# DATA TO PROCESS

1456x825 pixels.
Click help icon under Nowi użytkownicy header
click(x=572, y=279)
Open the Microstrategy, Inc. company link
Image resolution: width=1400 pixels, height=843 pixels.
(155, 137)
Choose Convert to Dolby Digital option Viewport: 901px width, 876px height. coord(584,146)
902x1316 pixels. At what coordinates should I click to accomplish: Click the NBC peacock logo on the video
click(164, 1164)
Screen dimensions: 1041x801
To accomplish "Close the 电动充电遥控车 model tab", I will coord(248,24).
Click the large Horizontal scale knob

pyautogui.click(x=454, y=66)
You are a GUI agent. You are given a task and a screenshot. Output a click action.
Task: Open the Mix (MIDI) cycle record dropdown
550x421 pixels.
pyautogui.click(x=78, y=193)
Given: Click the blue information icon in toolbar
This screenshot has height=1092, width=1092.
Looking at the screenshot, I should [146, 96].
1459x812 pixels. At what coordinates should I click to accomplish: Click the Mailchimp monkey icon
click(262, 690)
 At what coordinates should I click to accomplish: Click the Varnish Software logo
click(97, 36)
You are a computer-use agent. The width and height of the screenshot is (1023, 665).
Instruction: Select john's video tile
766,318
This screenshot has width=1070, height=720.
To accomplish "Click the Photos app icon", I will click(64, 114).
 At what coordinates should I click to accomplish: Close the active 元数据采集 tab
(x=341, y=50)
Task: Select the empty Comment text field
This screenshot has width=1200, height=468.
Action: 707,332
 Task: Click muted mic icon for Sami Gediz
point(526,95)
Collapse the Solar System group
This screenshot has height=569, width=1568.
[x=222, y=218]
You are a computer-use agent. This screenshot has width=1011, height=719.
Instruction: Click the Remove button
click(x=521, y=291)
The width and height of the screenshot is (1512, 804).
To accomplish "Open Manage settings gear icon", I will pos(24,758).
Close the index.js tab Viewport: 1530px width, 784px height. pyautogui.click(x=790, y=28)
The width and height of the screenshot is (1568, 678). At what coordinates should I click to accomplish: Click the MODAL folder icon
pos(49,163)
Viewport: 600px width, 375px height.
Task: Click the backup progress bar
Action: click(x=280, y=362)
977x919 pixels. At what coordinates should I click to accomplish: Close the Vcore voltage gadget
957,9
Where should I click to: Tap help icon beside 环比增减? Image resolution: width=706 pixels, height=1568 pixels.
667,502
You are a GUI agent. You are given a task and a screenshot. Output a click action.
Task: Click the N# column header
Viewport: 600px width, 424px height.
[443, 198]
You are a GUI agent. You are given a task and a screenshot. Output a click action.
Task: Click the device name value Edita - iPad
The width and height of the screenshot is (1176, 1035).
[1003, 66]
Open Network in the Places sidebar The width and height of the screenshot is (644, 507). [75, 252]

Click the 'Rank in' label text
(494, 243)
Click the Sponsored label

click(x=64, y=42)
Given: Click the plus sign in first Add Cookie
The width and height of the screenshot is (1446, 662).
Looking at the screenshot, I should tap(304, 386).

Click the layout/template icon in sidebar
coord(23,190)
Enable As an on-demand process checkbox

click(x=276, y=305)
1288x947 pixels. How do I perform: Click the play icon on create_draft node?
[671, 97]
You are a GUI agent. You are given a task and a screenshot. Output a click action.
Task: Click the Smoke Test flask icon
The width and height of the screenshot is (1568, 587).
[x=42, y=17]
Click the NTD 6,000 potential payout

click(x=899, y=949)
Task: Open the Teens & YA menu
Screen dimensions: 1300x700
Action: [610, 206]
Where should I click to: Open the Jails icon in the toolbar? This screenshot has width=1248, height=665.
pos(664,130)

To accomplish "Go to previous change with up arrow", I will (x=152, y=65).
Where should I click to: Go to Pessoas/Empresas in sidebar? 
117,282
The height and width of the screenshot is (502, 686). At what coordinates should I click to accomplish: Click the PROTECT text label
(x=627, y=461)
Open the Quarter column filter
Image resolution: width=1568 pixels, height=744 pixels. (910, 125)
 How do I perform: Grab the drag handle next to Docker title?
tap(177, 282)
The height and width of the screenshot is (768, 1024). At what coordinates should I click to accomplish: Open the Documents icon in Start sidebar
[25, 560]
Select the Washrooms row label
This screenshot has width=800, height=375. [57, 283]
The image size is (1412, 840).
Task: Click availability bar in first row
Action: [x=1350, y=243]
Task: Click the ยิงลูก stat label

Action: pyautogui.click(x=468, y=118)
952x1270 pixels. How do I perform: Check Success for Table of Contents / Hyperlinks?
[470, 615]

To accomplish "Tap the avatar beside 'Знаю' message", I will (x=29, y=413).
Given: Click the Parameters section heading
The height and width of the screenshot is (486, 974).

# TASK STATEMENT
Go through the records and copy all of them exactly.

# TASK RESPONSE
1456x825 pixels.
Click help icon under Nowi użytkownicy header
click(x=572, y=279)
Open the Microstrategy, Inc. company link
Image resolution: width=1400 pixels, height=843 pixels.
(155, 137)
Choose Convert to Dolby Digital option Viewport: 901px width, 876px height. coord(584,146)
902x1316 pixels. At what coordinates should I click to accomplish: Click the NBC peacock logo on the video
click(164, 1164)
Screen dimensions: 1041x801
To accomplish "Close the 电动充电遥控车 model tab", I will coord(248,24).
Click the large Horizontal scale knob

pyautogui.click(x=454, y=66)
You are a GUI agent. You are given a task and a screenshot. Output a click action.
Task: Open the Mix (MIDI) cycle record dropdown
550x421 pixels.
pyautogui.click(x=78, y=193)
Given: Click the blue information icon in toolbar
This screenshot has height=1092, width=1092.
Looking at the screenshot, I should [146, 96].
1459x812 pixels. At what coordinates should I click to accomplish: Click the Mailchimp monkey icon
click(262, 690)
 At what coordinates should I click to accomplish: Click the Varnish Software logo
click(97, 36)
You are a computer-use agent. The width and height of the screenshot is (1023, 665).
Instruction: Select john's video tile
766,318
This screenshot has width=1070, height=720.
To accomplish "Click the Photos app icon", I will click(64, 114).
 At what coordinates should I click to accomplish: Close the active 元数据采集 tab
(x=341, y=50)
Task: Select the empty Comment text field
This screenshot has width=1200, height=468.
Action: 707,332
 Task: Click muted mic icon for Sami Gediz
point(526,95)
Collapse the Solar System group
This screenshot has height=569, width=1568.
[x=222, y=218]
You are a computer-use agent. This screenshot has width=1011, height=719.
Instruction: Click the Remove button
click(x=521, y=291)
The width and height of the screenshot is (1512, 804).
To accomplish "Open Manage settings gear icon", I will pos(24,758).
Close the index.js tab Viewport: 1530px width, 784px height. pyautogui.click(x=790, y=28)
The width and height of the screenshot is (1568, 678). At what coordinates should I click to accomplish: Click the MODAL folder icon
pos(49,163)
Viewport: 600px width, 375px height.
Task: Click the backup progress bar
Action: click(x=280, y=362)
977x919 pixels. At what coordinates should I click to accomplish: Close the Vcore voltage gadget
957,9
Where should I click to: Tap help icon beside 环比增减? Image resolution: width=706 pixels, height=1568 pixels.
667,502
You are a GUI agent. You are given a task and a screenshot. Output a click action.
Task: Click the N# column header
Viewport: 600px width, 424px height.
[443, 198]
You are a GUI agent. You are given a task and a screenshot. Output a click action.
Task: Click the device name value Edita - iPad
The width and height of the screenshot is (1176, 1035).
[1003, 66]
Open Network in the Places sidebar The width and height of the screenshot is (644, 507). [75, 252]

Click the 'Rank in' label text
(494, 243)
Click the Sponsored label

click(x=64, y=42)
Given: Click the plus sign in first Add Cookie
The width and height of the screenshot is (1446, 662).
Looking at the screenshot, I should tap(304, 386).

Click the layout/template icon in sidebar
coord(23,190)
Enable As an on-demand process checkbox

click(x=276, y=305)
1288x947 pixels. How do I perform: Click the play icon on create_draft node?
[671, 97]
You are a GUI agent. You are given a task and a screenshot. Output a click action.
Task: Click the Smoke Test flask icon
The width and height of the screenshot is (1568, 587).
[x=42, y=17]
Click the NTD 6,000 potential payout

click(x=899, y=949)
Task: Open the Teens & YA menu
Screen dimensions: 1300x700
Action: [610, 206]
Where should I click to: Open the Jails icon in the toolbar? This screenshot has width=1248, height=665.
pos(664,130)

To accomplish "Go to previous change with up arrow", I will (x=152, y=65).
Where should I click to: Go to Pessoas/Empresas in sidebar? 
117,282
The height and width of the screenshot is (502, 686). At what coordinates should I click to accomplish: Click the PROTECT text label
(x=627, y=461)
Open the Quarter column filter
Image resolution: width=1568 pixels, height=744 pixels. (910, 125)
 How do I perform: Grab the drag handle next to Docker title?
tap(177, 282)
The height and width of the screenshot is (768, 1024). At what coordinates should I click to accomplish: Open the Documents icon in Start sidebar
[25, 560]
Select the Washrooms row label
This screenshot has width=800, height=375. [57, 283]
The image size is (1412, 840).
Task: Click availability bar in first row
Action: [x=1350, y=243]
Task: Click the ยิงลูก stat label

Action: pyautogui.click(x=468, y=118)
952x1270 pixels. How do I perform: Check Success for Table of Contents / Hyperlinks?
[470, 615]

To accomplish "Tap the avatar beside 'Знаю' message", I will (x=29, y=413).
Given: Click the Parameters section heading
The height and width of the screenshot is (486, 974).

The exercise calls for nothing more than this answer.